I met a Chinese person once that I tried to feel them out about this. The only opinion they seemed to have about tiananmen square is that it is beautiful. Mind boggling.
It's not really unique to China though, here in France we had literal massacres happen in Paris that most people know nothing about. Stuff like the Tulsa Race Massacre is also not that well known in the US either.
I mean there's always gonna be some atrocity you're unaware of. The difference is in one place you Google it and find out about it, the other you Baidu it and get put on a list.
The reason that people don't know bad things were done by the American and French governments is not because people fear jail time for bringing those incidents up. Not comparable.
I am a Chinese person and I have been to the square. It really is just a public square, although security is now pretty intense. You have to buy tickets and your ID is checked before you go in. Not as tight as airport security, but at least as strong as the security check to get into Disneyland.
Regarding the actual incident that the original post is alluding to—most Chinese people are aware that there was a big protest there and that the Government quashed it. Generally, the most common opinion about this is that it was a violent riot that the Government had no choice but to put down, which, if you really dig deep into the history of it and what happened on an hour-to-hour timescale, is not an entirely unfair view of the situation. So when they hear non-Chinese people describe it as a massacre where the Government steamrolled peaceful protestors with tanks, their initial reaction is not anger or bewilderment but one of confusion as to how someone could hold such a strong opinion yet be so uninformed/misinformed.
Discussion about it is not entirely suppressed in China. It's just not controversial and not an interesting topic of discussion for most people.
An authoritarian government murdering hundreds or thousands of its citizens over a protest being seen as a boring topic because the government "had to" is a LOT more dystopian than you seem to realize. What a chilling world we live in.

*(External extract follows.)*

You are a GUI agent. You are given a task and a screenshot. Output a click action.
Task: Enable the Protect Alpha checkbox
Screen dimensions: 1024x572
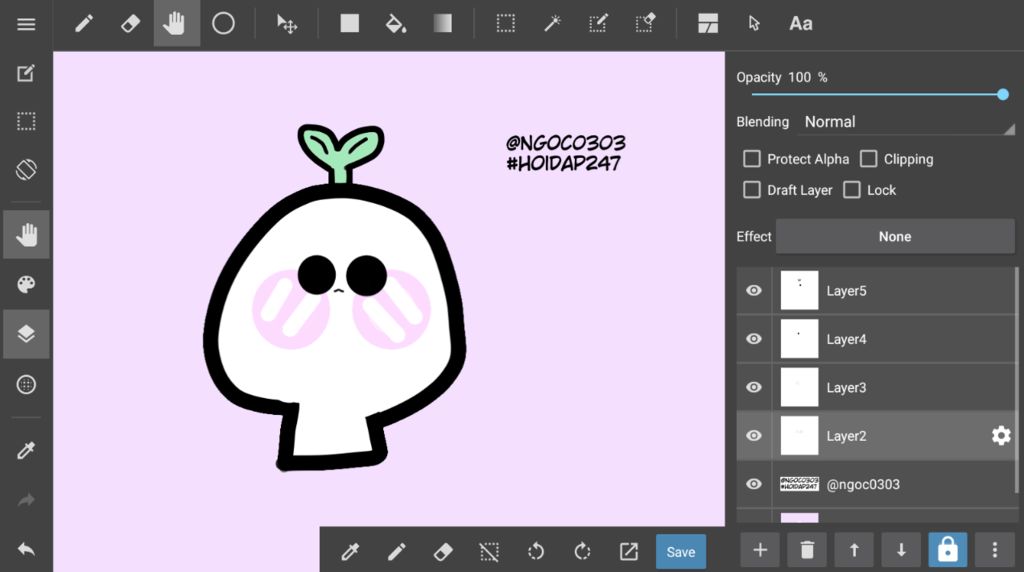pyautogui.click(x=752, y=159)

Generally, what I learned in China is that the people there value stability and fear chaos more than anything. They would rather have a extremely strong government with an iron grip over society then to risk what they perceive to be the chaos of a full democracy. Looking at the current situation in the United States, it is hard not to argue that they have a point to some degree. They know something bad happened there and even if their government is at fault, it has been long enough that they aren't burning hot with anger over it. Americans are similar about their governments crimes in the past.
it is hard not to argue that they have a point to some degree
Wow... the chaos happening in America is not due to democracy. People might think that, but I don't see how 2 seconds of critical thought applied could let that idea stand.
Americans are similar about their governments crimes in the past
Right, like how everyone kinda just accepts that slavery happened right? Or that time the US military mowed down protestors in front of the white house?
Not an entirely unfair view of the situation? If you’re going to defend a massacre committed by a authoritarian regime against their own population for demanding human rights, fairness really isn‘t a term you can hold on to.
No, I'm not doing anything. I'm sharing an opinion that I don't necessarily personally hold. And I choose to be deliberately ambiguous on that because I don't want to start an argument.